Provided records:
┌────────

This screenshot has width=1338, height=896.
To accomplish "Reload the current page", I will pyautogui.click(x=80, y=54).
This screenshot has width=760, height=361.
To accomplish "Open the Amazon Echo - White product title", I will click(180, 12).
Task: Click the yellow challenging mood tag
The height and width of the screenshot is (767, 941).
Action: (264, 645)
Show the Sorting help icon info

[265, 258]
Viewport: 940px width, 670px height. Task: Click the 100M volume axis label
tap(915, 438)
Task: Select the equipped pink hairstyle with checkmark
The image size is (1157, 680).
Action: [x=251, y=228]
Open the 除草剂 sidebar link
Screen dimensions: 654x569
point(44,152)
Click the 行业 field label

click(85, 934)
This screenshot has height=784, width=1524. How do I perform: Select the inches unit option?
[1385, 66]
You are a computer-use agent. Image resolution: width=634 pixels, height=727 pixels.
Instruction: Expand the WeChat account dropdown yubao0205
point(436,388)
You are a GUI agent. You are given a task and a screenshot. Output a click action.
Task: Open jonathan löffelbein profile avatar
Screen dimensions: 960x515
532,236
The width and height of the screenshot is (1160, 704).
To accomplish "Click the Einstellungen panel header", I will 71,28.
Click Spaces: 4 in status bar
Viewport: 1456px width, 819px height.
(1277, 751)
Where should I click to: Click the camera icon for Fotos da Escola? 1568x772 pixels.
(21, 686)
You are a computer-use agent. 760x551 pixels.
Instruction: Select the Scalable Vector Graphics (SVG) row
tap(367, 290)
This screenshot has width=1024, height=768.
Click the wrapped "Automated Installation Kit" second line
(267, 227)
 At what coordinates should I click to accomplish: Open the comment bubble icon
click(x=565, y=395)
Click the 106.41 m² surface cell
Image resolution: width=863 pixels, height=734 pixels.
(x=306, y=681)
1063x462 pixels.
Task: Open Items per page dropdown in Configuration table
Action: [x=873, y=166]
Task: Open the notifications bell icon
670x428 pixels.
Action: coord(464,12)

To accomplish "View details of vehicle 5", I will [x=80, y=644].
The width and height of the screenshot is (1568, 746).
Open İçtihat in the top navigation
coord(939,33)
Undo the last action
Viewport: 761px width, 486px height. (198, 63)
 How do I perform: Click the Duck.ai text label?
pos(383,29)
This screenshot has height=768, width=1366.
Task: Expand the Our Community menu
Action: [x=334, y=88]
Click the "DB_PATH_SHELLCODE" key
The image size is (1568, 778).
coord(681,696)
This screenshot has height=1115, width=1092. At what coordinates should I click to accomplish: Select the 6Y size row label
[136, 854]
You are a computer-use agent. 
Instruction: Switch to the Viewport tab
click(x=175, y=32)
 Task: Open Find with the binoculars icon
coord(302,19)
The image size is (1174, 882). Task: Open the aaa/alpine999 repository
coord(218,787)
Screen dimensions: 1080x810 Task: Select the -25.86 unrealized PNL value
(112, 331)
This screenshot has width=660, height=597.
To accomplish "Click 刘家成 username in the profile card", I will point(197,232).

└────────

Aim of the task: Among the entries above, copy exactly only the lines starting with the one containing "Viewport: 940px width, 670px" and going through the one containing "You are a computer-use agent. Image", both ends included.

Task response:
Viewport: 940px width, 670px height. Task: Click the 100M volume axis label
tap(915, 438)
Task: Select the equipped pink hairstyle with checkmark
The image size is (1157, 680).
Action: [x=251, y=228]
Open the 除草剂 sidebar link
Screen dimensions: 654x569
point(44,152)
Click the 行业 field label

click(85, 934)
This screenshot has height=784, width=1524. How do I perform: Select the inches unit option?
[1385, 66]
You are a computer-use agent. Image resolution: width=634 pixels, height=727 pixels.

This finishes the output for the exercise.